Apple says it hasn’t decided to develop iPod compatibility software for Windows, but AnchorDesk columnist David Coursey thinks we’ll see an official Apple-endorsed model, complete with Windows software for downloading music. And, in offering his two cents on the matter, he thinks the Windows iPod should be black, not white, a la the Apple version.
“The arctic iPod will not, however, go over so well in PC land, where the most common color for a portable machine seems to be either gray or black,” Coursey writes in his latest column. “That would immediately differentiate it from the Mac version, which is white, and solve a few problems as well. First, the white color is initially startling, but looks great sitting next to an iBook.”
Not only would the color differences differentiate the two versions, but “who could resist the irony of having Mac users in the white iPods and Windows users in the black ones?” he adds.
The other option for Windows users who want an iPod is to wait, “but not for Apple,” he adds.
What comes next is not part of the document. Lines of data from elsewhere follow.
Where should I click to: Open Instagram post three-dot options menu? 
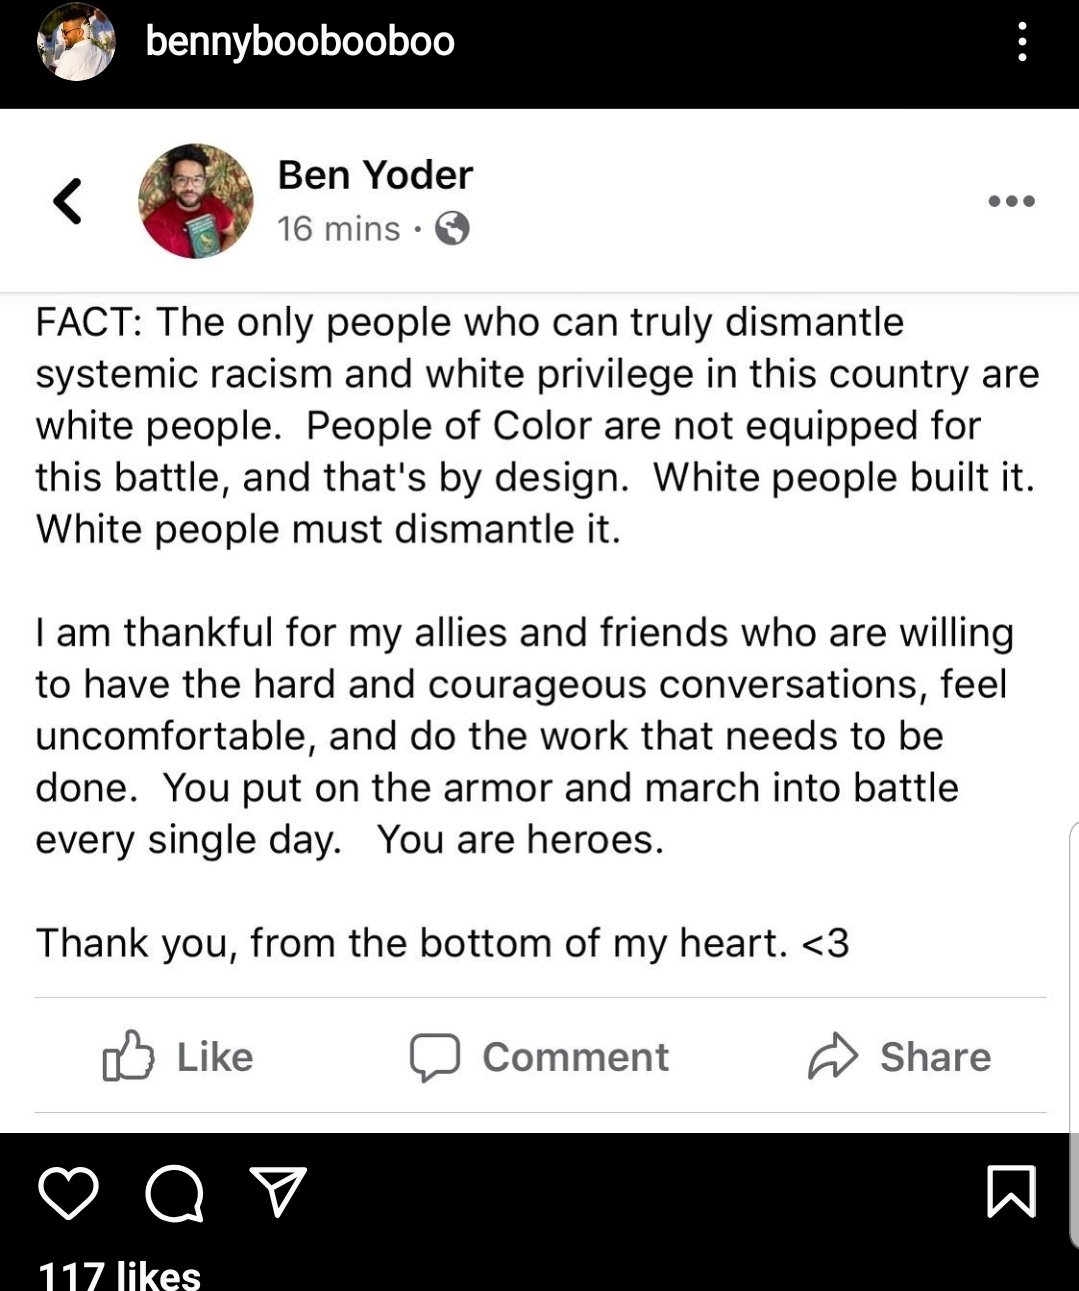pyautogui.click(x=1021, y=42)
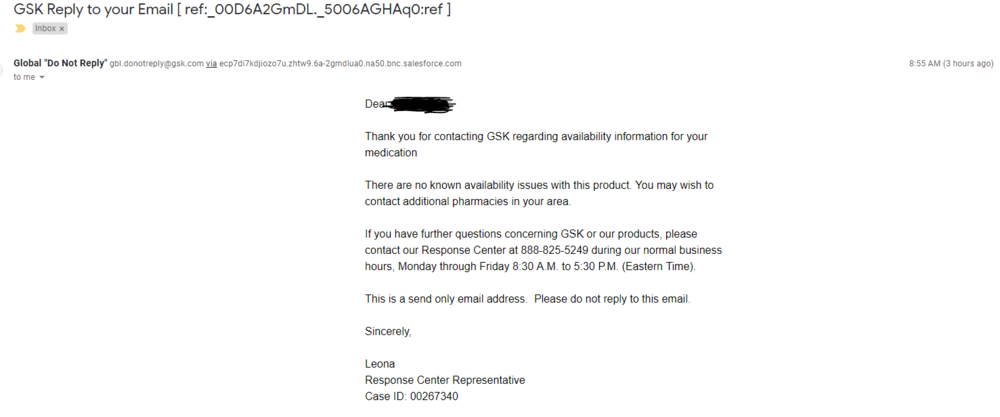
Task: Click the Case ID 00267340 text
Action: coord(411,396)
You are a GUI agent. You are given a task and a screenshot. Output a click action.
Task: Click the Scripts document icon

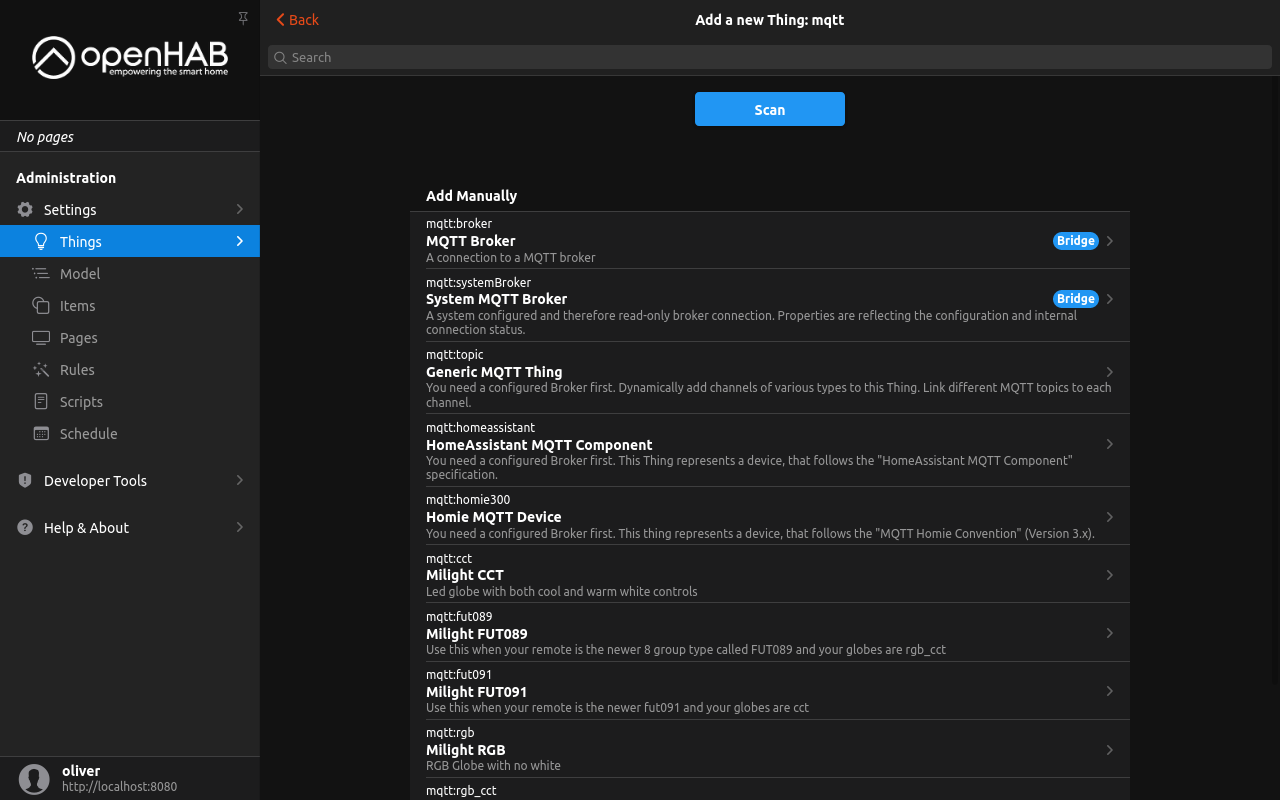[x=41, y=402]
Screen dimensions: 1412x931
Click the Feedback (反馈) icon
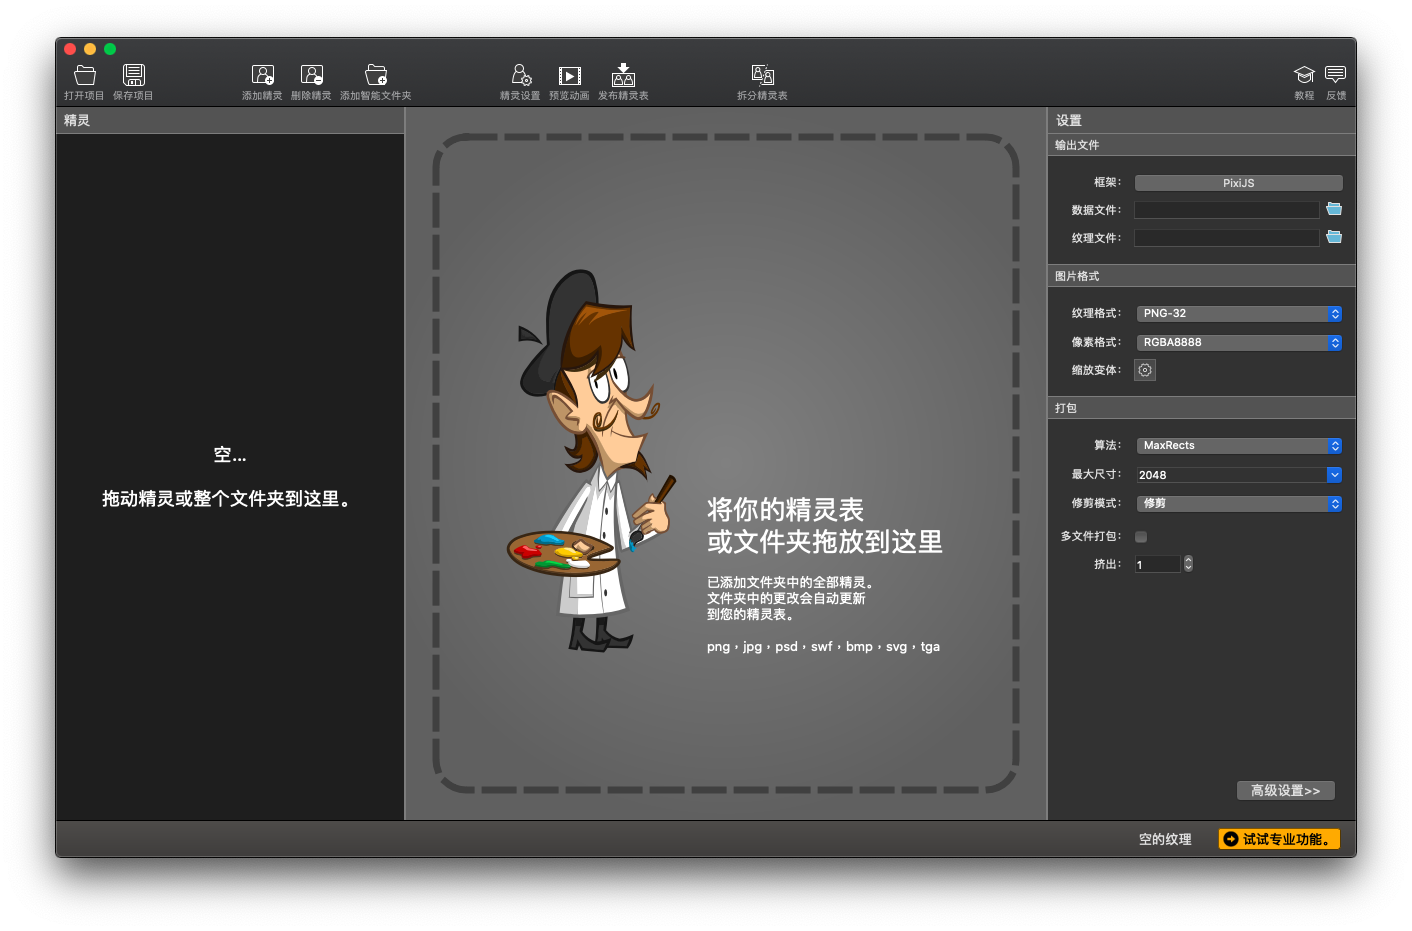[1335, 76]
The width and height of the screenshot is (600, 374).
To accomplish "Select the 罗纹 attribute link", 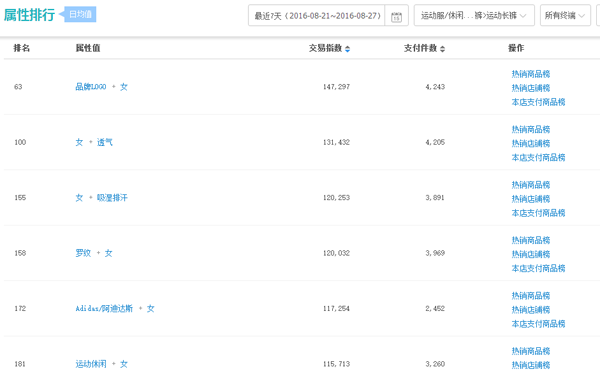I will click(83, 253).
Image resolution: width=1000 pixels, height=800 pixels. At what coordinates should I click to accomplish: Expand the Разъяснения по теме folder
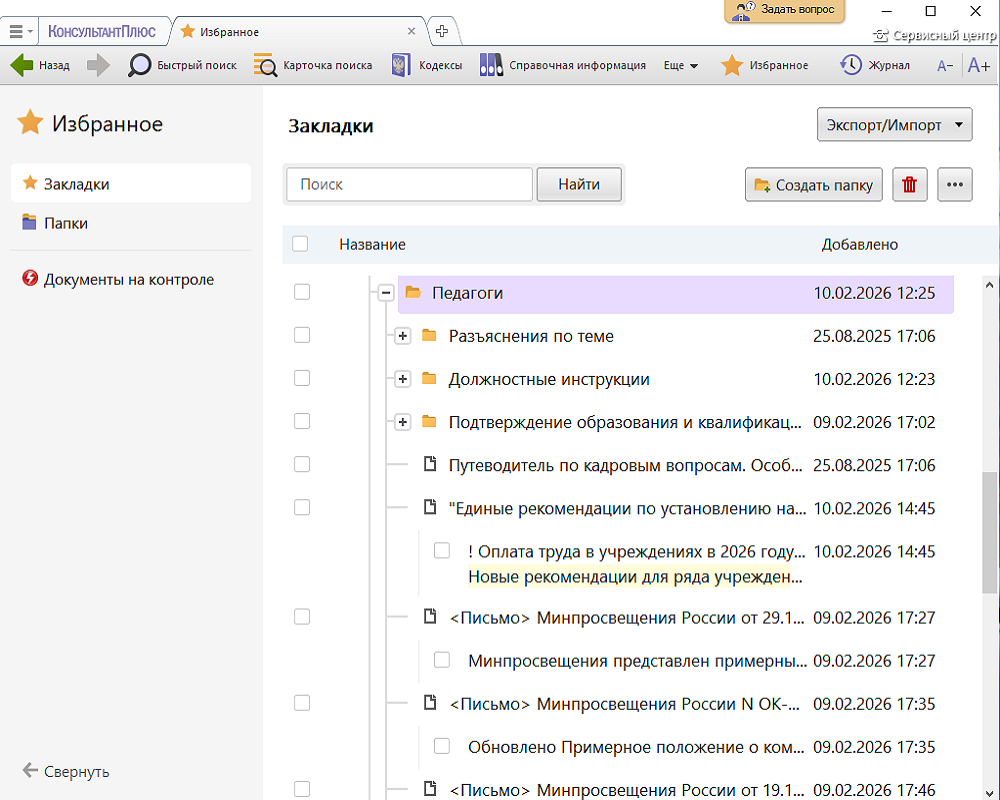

Eventually, when enough Wintel systems have FireWire ports, someone may develop an iPod-like device for Windows users.
“So getting a Windows-based iPod, or at least equivalent functionality, won’t take too long, one way or another,” Coursey says. “But once again, it was Steve Jobs’ Apple that made the Windows world gasp — and then scramble to catch up.”
Meanwhile, a company called Mediafour is planning a product that will let Wintel users take advantage of iPod: the XPod.